Quote all of the data exactly as given. Skip every picture it contains.

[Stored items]
▼▼▼
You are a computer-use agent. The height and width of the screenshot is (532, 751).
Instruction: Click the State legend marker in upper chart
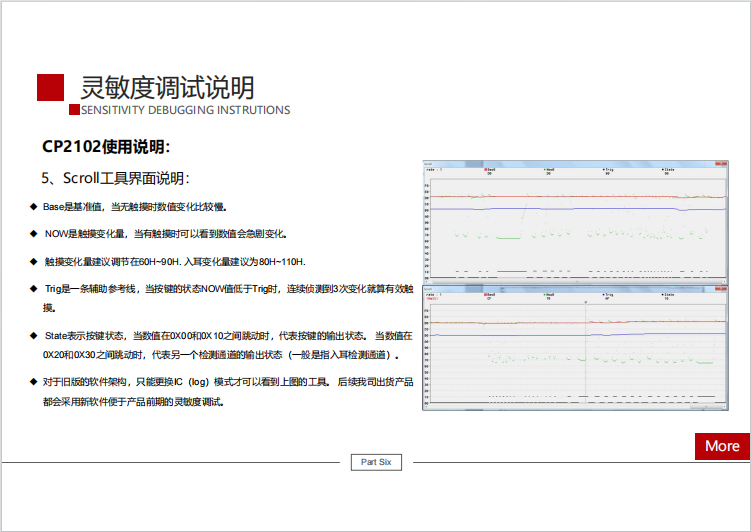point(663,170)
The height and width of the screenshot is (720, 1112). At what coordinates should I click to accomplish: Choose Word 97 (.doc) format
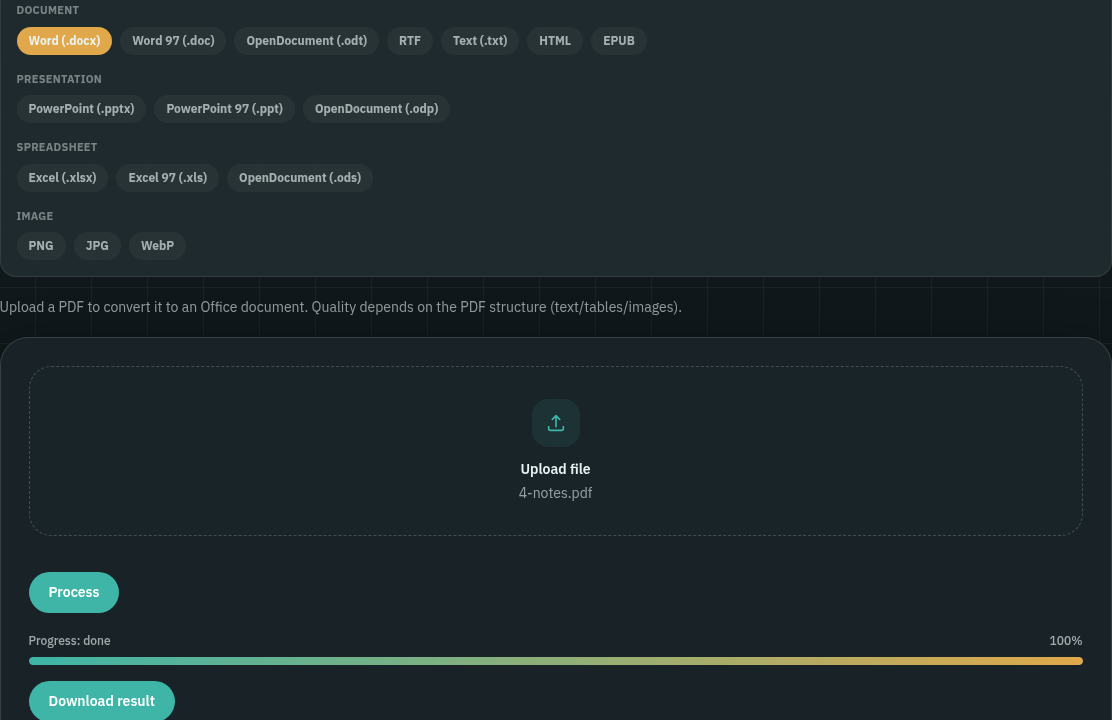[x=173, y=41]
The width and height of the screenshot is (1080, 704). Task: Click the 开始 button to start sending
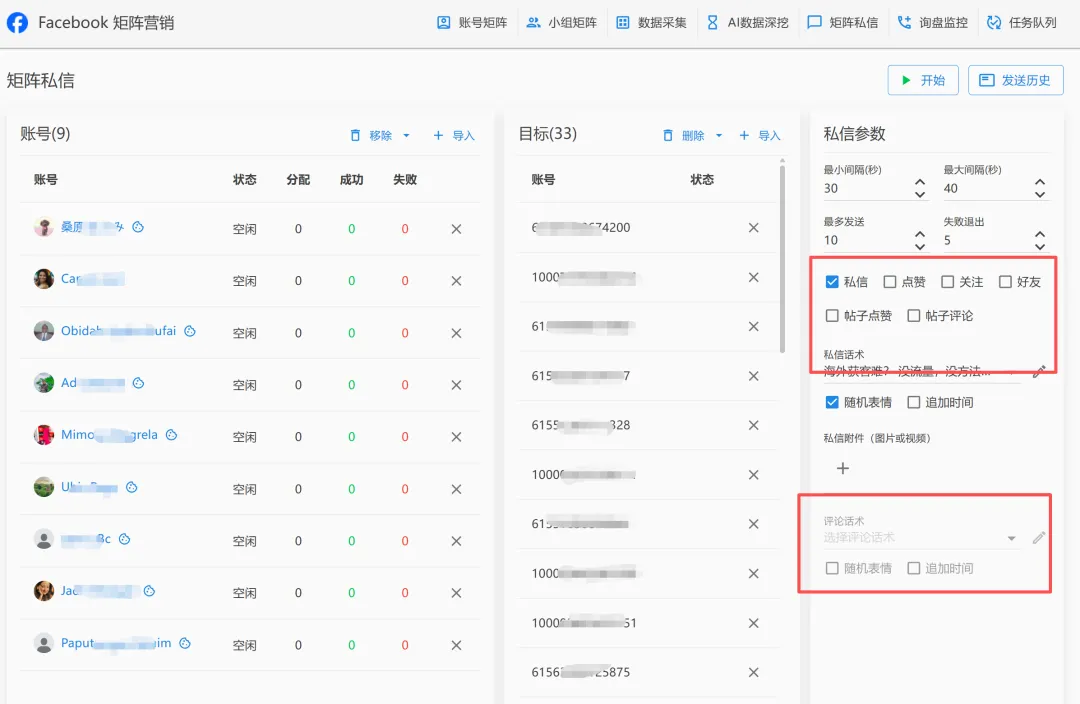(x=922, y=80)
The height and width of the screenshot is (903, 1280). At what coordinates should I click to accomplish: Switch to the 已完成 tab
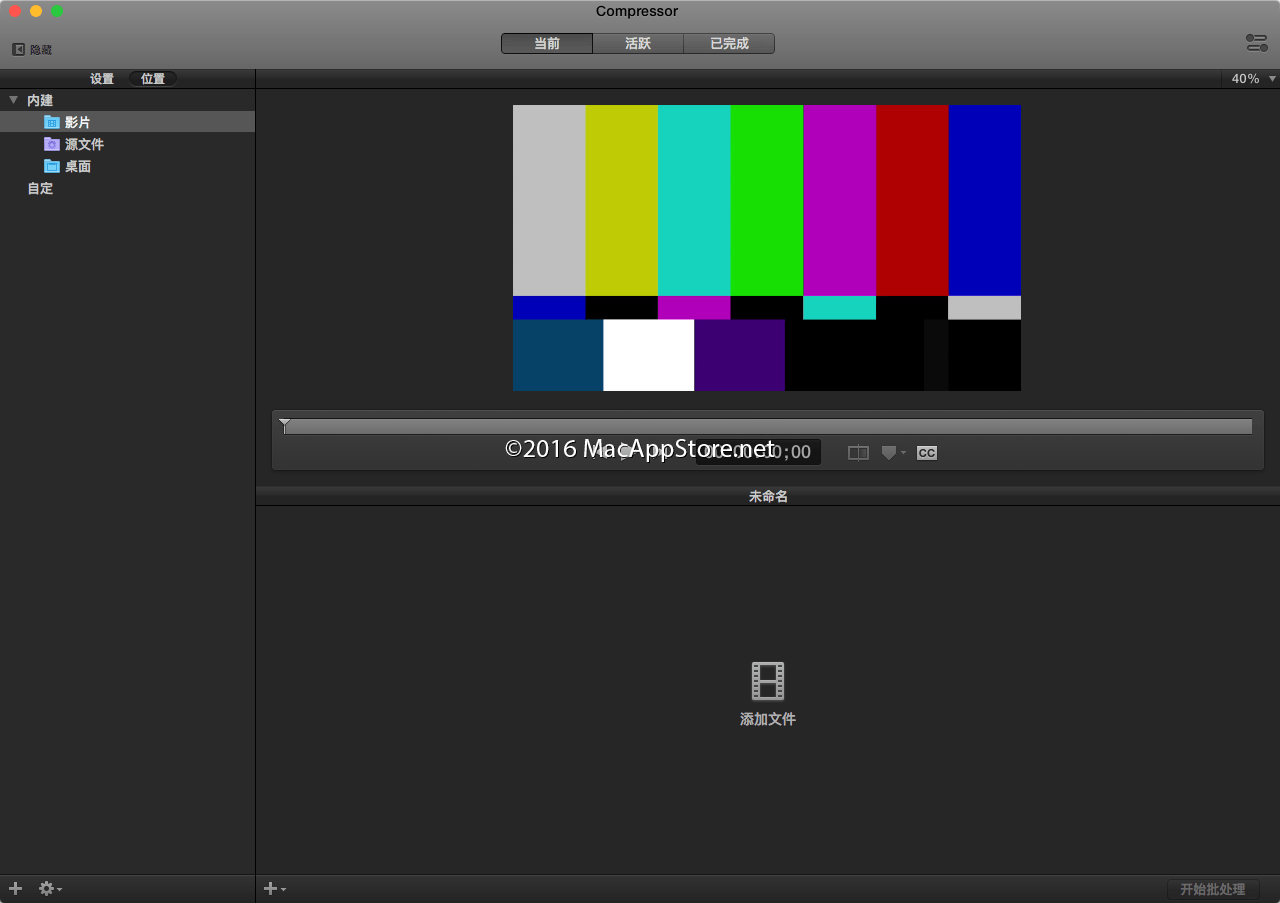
▲▲▲
REPLY TO THE TASK
You are a computer-use agent. The height and width of the screenshot is (532, 751).
Instruction: Click the State legend marker in upper chart
point(663,170)
The height and width of the screenshot is (720, 1112). At what coordinates should I click to accomplish: Choose Word 97 (.doc) format
[x=173, y=41]
The width and height of the screenshot is (1080, 704). Task: Click the 开始 button to start sending
(x=922, y=80)
The height and width of the screenshot is (903, 1280). At what coordinates should I click to accomplish: Switch to the 已完成 tab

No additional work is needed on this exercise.